-- start of Recorded information --

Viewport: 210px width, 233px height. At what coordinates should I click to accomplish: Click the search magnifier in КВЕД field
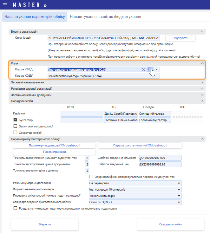(x=150, y=69)
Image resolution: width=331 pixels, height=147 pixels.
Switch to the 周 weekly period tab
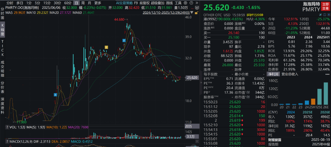83,3
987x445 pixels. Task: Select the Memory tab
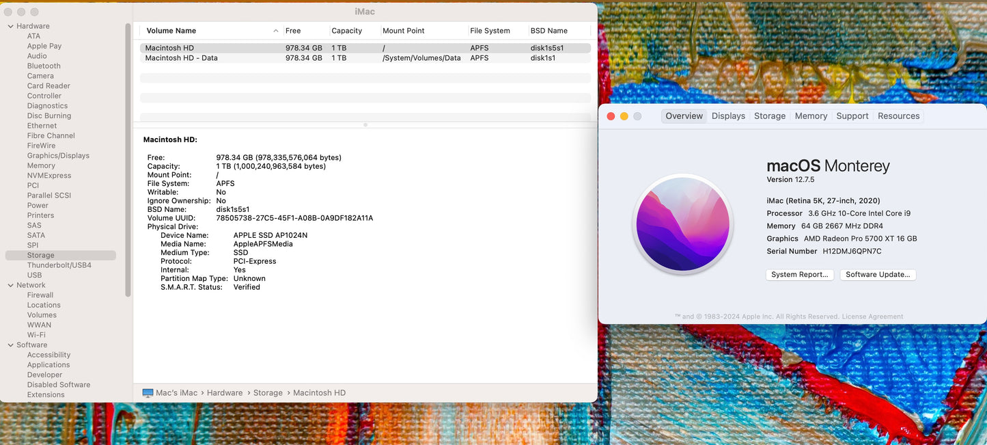[x=811, y=116]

-- end of Recorded information --

=== Task ===
Count how many lines of the data above contain the string "pixels", and reply with that number alone.

=== Solved problem ===
2